» EXCERPTED RECORDS

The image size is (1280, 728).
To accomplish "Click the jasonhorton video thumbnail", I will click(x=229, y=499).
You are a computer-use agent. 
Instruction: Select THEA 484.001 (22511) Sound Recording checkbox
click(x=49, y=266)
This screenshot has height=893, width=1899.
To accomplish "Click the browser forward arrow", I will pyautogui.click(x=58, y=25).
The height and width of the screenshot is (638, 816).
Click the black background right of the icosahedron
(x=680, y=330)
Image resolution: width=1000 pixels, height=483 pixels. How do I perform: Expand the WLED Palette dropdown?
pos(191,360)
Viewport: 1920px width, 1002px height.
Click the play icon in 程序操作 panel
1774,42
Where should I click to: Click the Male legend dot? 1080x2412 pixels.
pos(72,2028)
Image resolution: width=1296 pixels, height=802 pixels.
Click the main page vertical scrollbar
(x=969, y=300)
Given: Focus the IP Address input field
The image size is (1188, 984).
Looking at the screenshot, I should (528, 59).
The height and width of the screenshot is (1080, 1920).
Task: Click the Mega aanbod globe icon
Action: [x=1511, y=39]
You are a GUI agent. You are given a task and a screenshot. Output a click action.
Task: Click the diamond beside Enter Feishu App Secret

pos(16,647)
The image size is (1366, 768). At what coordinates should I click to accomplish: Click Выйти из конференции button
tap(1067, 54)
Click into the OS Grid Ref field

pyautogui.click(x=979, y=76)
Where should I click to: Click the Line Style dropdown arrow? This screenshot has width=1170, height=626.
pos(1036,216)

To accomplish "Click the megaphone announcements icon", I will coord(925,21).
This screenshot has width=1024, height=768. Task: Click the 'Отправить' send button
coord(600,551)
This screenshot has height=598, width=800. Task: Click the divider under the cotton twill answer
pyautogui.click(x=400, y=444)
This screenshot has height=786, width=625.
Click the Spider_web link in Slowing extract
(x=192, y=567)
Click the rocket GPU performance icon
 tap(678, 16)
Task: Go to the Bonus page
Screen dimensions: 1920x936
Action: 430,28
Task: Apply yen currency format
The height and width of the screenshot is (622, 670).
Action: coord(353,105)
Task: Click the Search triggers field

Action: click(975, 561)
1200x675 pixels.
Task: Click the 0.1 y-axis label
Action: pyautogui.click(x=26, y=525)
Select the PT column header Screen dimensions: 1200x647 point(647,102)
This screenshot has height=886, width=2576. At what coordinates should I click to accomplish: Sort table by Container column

» EXERCISE DETAILS
Reproduce the entries exactly, each one as given.

» RESULT OF THE EXERCISE
The image size is (1280, 728).
To accomplish "Click the jasonhorton video thumbnail", I will click(x=229, y=499).
You are a computer-use agent. 
Instruction: Select THEA 484.001 (22511) Sound Recording checkbox
click(x=49, y=266)
This screenshot has height=893, width=1899.
To accomplish "Click the browser forward arrow", I will pyautogui.click(x=58, y=25).
The height and width of the screenshot is (638, 816).
Click the black background right of the icosahedron
(x=680, y=330)
Image resolution: width=1000 pixels, height=483 pixels. How do I perform: Expand the WLED Palette dropdown?
pos(191,360)
Viewport: 1920px width, 1002px height.
Click the play icon in 程序操作 panel
1774,42
Where should I click to: Click the Male legend dot? 1080x2412 pixels.
pos(72,2028)
Image resolution: width=1296 pixels, height=802 pixels.
Click the main page vertical scrollbar
(x=969, y=300)
Given: Focus the IP Address input field
The image size is (1188, 984).
Looking at the screenshot, I should (528, 59).
The height and width of the screenshot is (1080, 1920).
Task: Click the Mega aanbod globe icon
Action: [x=1511, y=39]
You are a GUI agent. You are given a task and a screenshot. Output a click action.
Task: Click the diamond beside Enter Feishu App Secret

pos(16,647)
The image size is (1366, 768). At what coordinates should I click to accomplish: Click Выйти из конференции button
tap(1067, 54)
Click into the OS Grid Ref field

pyautogui.click(x=979, y=76)
Where should I click to: Click the Line Style dropdown arrow? This screenshot has width=1170, height=626.
pos(1036,216)

To accomplish "Click the megaphone announcements icon", I will coord(925,21).
This screenshot has width=1024, height=768. Task: Click the 'Отправить' send button
coord(600,551)
This screenshot has height=598, width=800. Task: Click the divider under the cotton twill answer
pyautogui.click(x=400, y=444)
This screenshot has height=786, width=625.
Click the Spider_web link in Slowing extract
(x=192, y=567)
Click the rocket GPU performance icon
 tap(678, 16)
Task: Go to the Bonus page
Screen dimensions: 1920x936
Action: 430,28
Task: Apply yen currency format
The height and width of the screenshot is (622, 670).
Action: coord(353,105)
Task: Click the Search triggers field

Action: click(975, 561)
1200x675 pixels.
Task: Click the 0.1 y-axis label
Action: pyautogui.click(x=26, y=525)
Select the PT column header Screen dimensions: 1200x647 point(647,102)
This screenshot has height=886, width=2576. At what coordinates should I click to accomplish: Sort table by Container column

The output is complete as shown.